“The scar?”
“The second one will be across his throat . . . not that anyone would find his body.” Seliora’s words were absolutely matter-of-fact.
“Pharsi treatment of infidelity?”
She shook her head. “Stealing of funds. You don’t steal from family, ever. Infidelity can happen. It’s frowned on, but people are people. Theft is deliberate. You have to think it out, and that’s betrayal.”
Put that way, I definitely understood. I also realized that I didn’t understand Seliora’s family quite so well as I’d thought I did. I smiled wryly.
“Why the smile?” Curiosity and worry lay behind her question.
“I was thinking of Rousel, and how it’s a good thing he’s operating a factorage for my family, rather than a spice brokerage for Remaya’s family.”
“They don’t hold the Pharsi traditions as strongly,” she said.
“I wouldn’t know.”
She smiled, slightly possessively, I thought. “I’m glad.”
I thought about saying something about how she was so much more than Remaya, but decided against it, because the words would have implied the comparison, and comparisons are always odious, especially to a beautiful woman who loved me.
“You should stop by Staelia’s. It’s called Chaelia.”
We talked a bit more, and I could see her yawning. “I should go.”
Abruptly she straightened. “There’s someone outside.”
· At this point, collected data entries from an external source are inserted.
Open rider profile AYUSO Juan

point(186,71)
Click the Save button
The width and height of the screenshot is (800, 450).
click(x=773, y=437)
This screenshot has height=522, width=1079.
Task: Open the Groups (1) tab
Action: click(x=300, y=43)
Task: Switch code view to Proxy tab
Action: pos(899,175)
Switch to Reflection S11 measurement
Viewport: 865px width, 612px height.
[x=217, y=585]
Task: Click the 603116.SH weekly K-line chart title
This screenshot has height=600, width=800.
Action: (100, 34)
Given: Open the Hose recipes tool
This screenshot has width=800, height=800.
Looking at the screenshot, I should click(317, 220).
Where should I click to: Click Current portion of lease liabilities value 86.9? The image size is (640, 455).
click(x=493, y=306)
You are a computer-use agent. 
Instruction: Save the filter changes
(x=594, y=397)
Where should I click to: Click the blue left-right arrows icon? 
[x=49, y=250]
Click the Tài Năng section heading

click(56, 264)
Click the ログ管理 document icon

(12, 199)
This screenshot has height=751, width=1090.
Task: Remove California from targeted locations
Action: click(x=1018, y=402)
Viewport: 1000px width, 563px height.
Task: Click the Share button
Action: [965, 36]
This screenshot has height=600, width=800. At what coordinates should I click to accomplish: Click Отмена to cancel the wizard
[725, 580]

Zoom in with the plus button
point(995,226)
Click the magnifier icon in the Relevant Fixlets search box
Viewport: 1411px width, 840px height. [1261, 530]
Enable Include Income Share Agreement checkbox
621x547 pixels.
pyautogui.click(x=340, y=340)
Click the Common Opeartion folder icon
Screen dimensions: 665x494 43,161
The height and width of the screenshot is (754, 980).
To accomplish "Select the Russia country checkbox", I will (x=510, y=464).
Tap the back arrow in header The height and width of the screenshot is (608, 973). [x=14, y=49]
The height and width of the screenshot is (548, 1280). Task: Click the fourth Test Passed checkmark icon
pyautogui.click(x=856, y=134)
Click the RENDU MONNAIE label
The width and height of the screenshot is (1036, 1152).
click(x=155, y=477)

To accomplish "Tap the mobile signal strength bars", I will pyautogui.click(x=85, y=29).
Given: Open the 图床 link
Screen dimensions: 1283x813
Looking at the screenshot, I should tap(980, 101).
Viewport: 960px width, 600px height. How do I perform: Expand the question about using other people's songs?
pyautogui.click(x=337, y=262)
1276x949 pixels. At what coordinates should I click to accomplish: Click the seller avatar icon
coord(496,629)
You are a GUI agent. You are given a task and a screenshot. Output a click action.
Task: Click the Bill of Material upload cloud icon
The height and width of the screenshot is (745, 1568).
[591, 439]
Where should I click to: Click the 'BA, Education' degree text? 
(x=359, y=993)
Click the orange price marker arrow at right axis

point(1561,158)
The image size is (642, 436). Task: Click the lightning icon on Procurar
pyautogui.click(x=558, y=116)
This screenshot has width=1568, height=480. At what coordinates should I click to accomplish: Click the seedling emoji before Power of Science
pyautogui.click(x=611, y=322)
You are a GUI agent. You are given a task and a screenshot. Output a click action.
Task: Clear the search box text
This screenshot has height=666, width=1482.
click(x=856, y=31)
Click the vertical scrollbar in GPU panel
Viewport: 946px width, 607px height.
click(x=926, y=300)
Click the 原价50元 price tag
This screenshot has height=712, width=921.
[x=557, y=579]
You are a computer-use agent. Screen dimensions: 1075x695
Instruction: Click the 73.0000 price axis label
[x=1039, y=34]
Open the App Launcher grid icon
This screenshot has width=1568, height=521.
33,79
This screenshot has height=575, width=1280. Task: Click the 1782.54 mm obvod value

“We should go down and look.”
Arm in arm, we did, and I looked through the small window to the left of the door casement. “I don’t see anyone, but there’s a hack there.”
“Mother paid him to wait for you.”
“I shouldn’t keep him waiting, then. I’ll be very careful.” I raised my shields even before Seliora opened the door.
The muffled crack of a weapon and the impact against my shields were almost simultaneous, and I couldn’t help but stagger back into Seliora.
“Namer-damned . . .” Who could have been shooting at me? Straight assassination wasn’t what High Holder Ryel would have done. At least, I didn’t think so.
In the distance, I could hear footsteps. Much as I was tempted to give chase, the shooter had too much of a head start, and it could also have been a trap.
“They’ve gone,” Seliora said.
The hacker was looking around.
“I’ll be right there!” I called.
I wasn’t right there, because Seliora and I did need a little time to say good night and good-bye, but the hacker did wait. Betara had obviously paid him well, for which I was glad.
On the drive back to the Bridge of Hopes, I couldn’t help but wonder if High Holder Ryel had changed his mind . . . or if I’d become someone else’s enemy. But whose? I hadn’t done anything to anyone at the Civic Patrol, and all the Ferrans had been taken care of . . . hadn’t they?
Yet whoever it had been had known exactly where I’d be. I frowned. It couldn’t be Ryel. He would have known I had shields. But who?
7
Tired as I was, I woke up on Solayi early enough to see both Artiema and Erion in a semidark sky before I trudged down to shower and shave. I took my time before heading off to the dining hall for breakfast. Even so, the only master there was Heisbyl, another senior and graying Maitre D’Aspect. Caliostrus had done a portrait of his daughter, and from what I recalled, the daughter did not look much like her father, except for the hazel eyes. Caliostrus had painted her eyes as warm, but Heisbyl’s were flat. Given the tendency of my late portraiturist master to flatter his subjects, I would have wagered that her eyes were like her father’s.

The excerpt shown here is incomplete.